_Prompt_: Copy the records word for word, starting at the line with "You are a computer-use agent. Screen dimensions: 723x555" and continuing through the end of the records, and leave the pictures out.

_Given information_:

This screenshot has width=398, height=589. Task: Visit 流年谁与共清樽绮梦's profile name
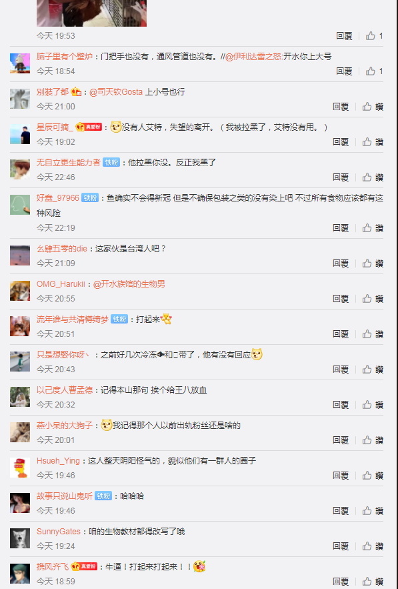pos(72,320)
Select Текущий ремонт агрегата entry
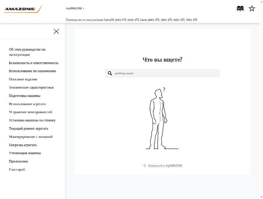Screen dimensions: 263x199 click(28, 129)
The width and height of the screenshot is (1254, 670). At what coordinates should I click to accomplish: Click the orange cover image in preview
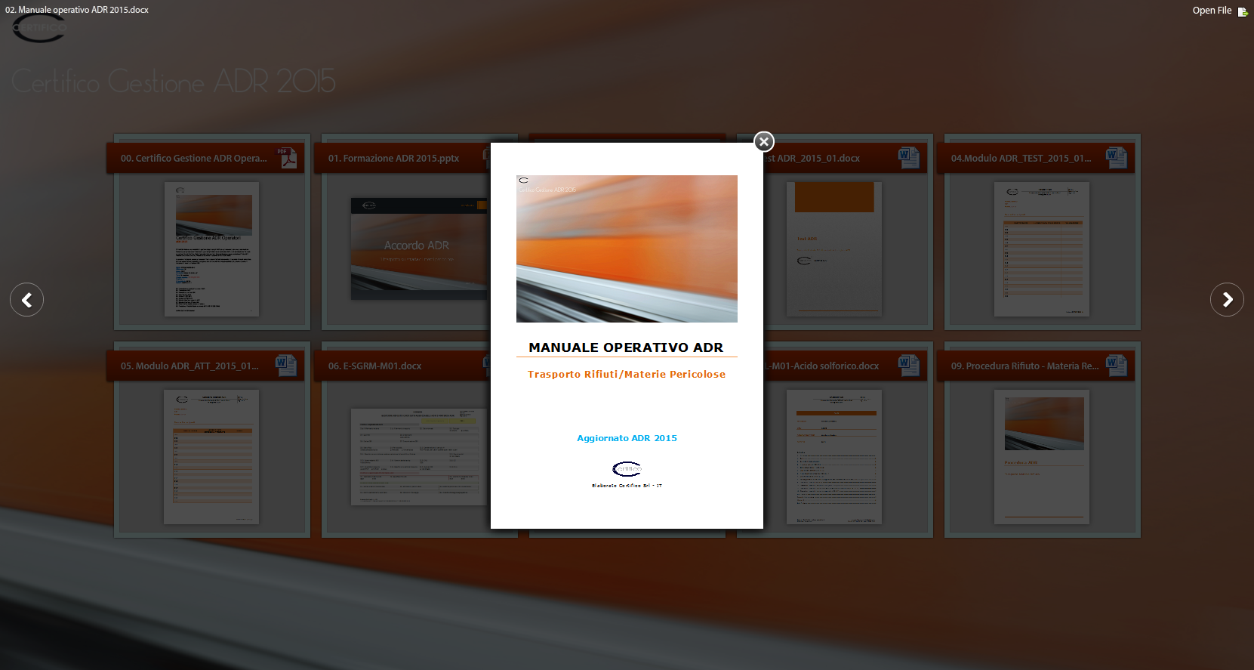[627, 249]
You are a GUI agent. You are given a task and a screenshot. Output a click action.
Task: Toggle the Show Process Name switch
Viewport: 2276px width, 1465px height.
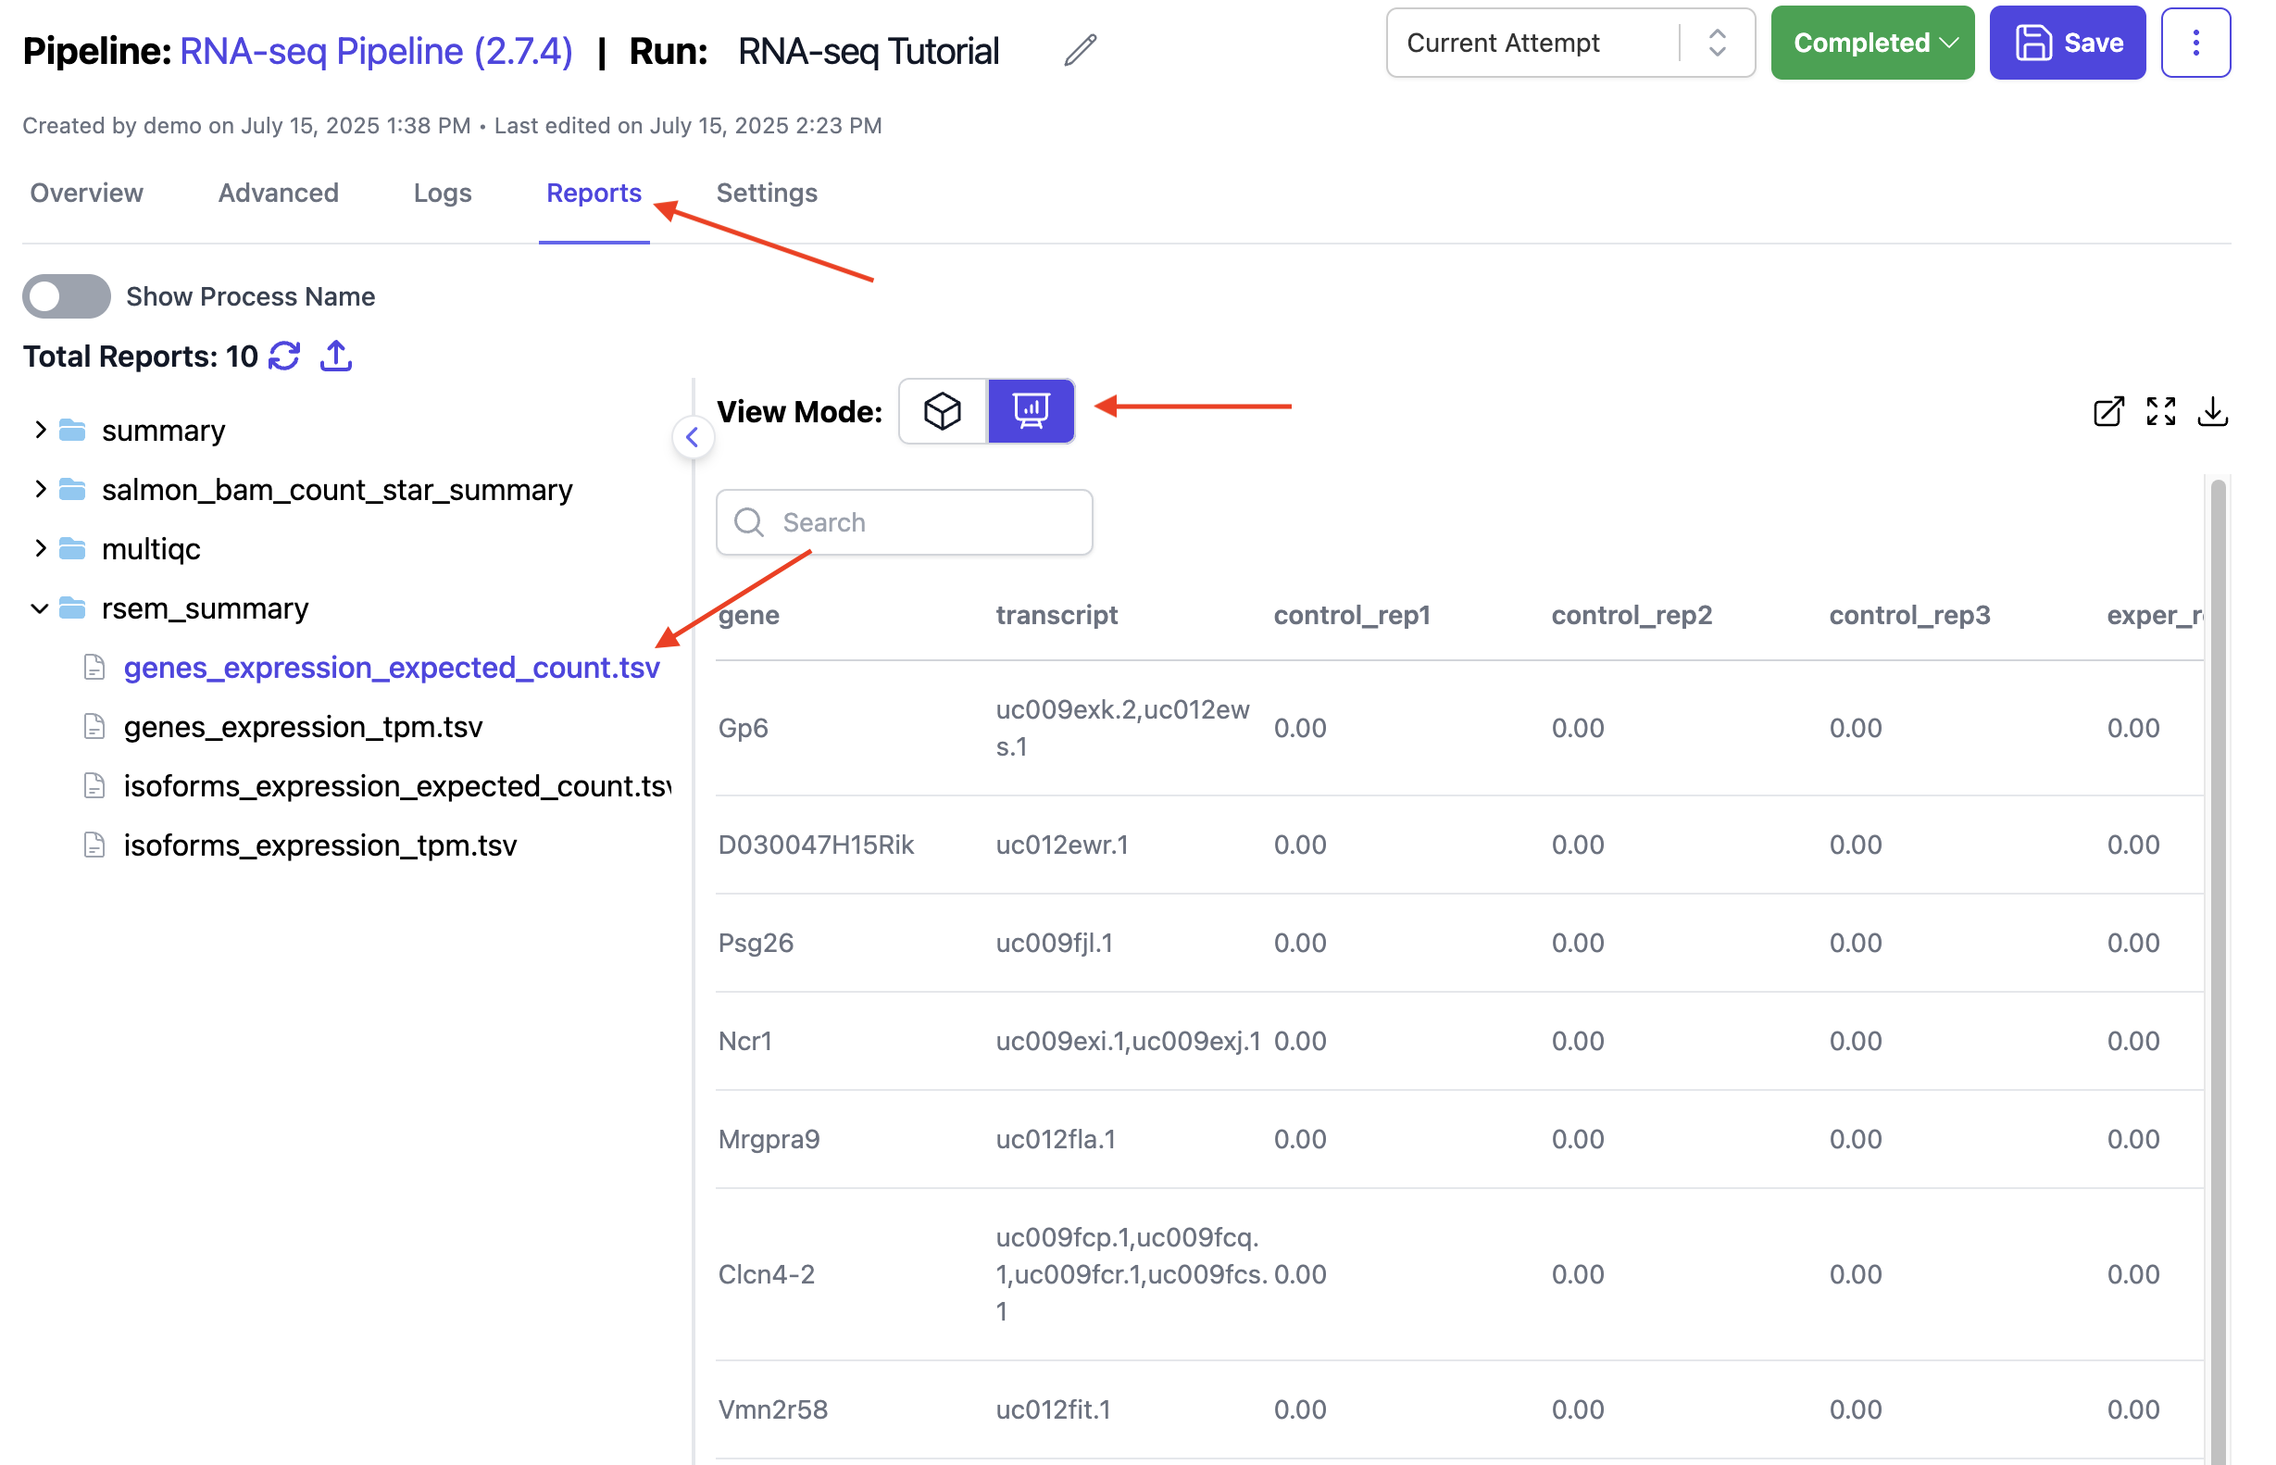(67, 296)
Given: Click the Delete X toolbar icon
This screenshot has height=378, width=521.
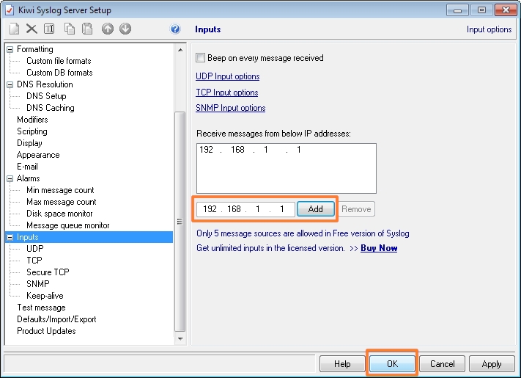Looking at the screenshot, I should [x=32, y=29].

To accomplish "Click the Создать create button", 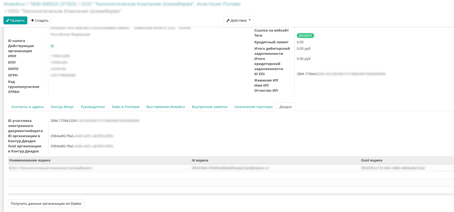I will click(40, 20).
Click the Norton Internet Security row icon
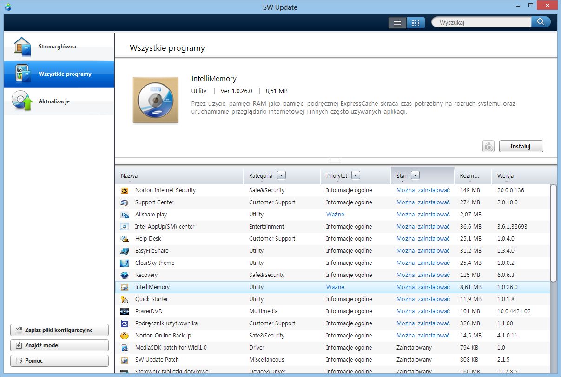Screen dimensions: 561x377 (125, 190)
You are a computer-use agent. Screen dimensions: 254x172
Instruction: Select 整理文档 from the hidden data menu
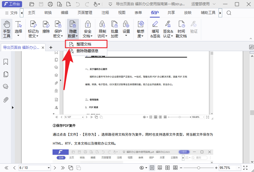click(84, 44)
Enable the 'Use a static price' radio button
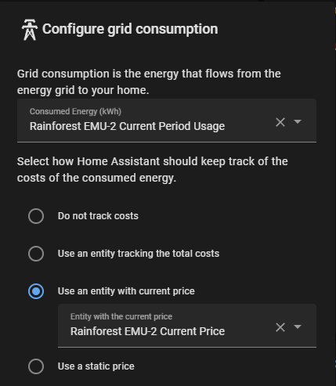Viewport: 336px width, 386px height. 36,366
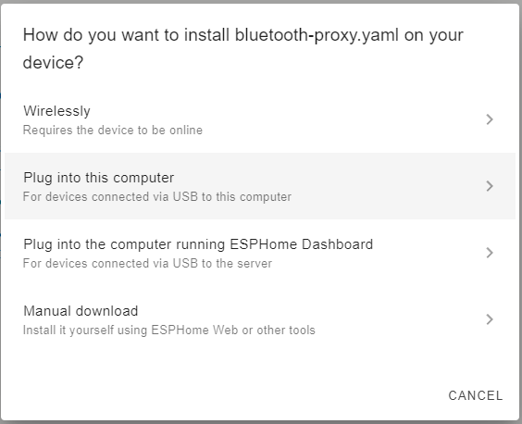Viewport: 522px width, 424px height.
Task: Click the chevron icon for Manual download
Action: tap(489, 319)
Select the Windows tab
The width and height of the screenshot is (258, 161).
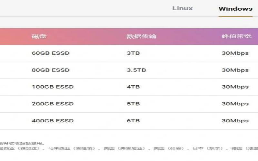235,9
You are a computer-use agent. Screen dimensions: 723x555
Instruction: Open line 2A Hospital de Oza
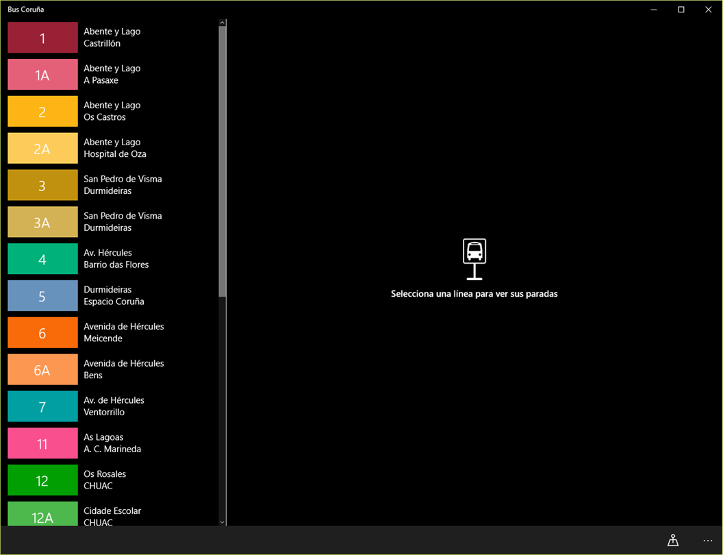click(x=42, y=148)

_Task output_:
You are a computer-use agent. Screen dimensions: 723x555
Instruction: Open line 2A Hospital de Oza
click(x=42, y=148)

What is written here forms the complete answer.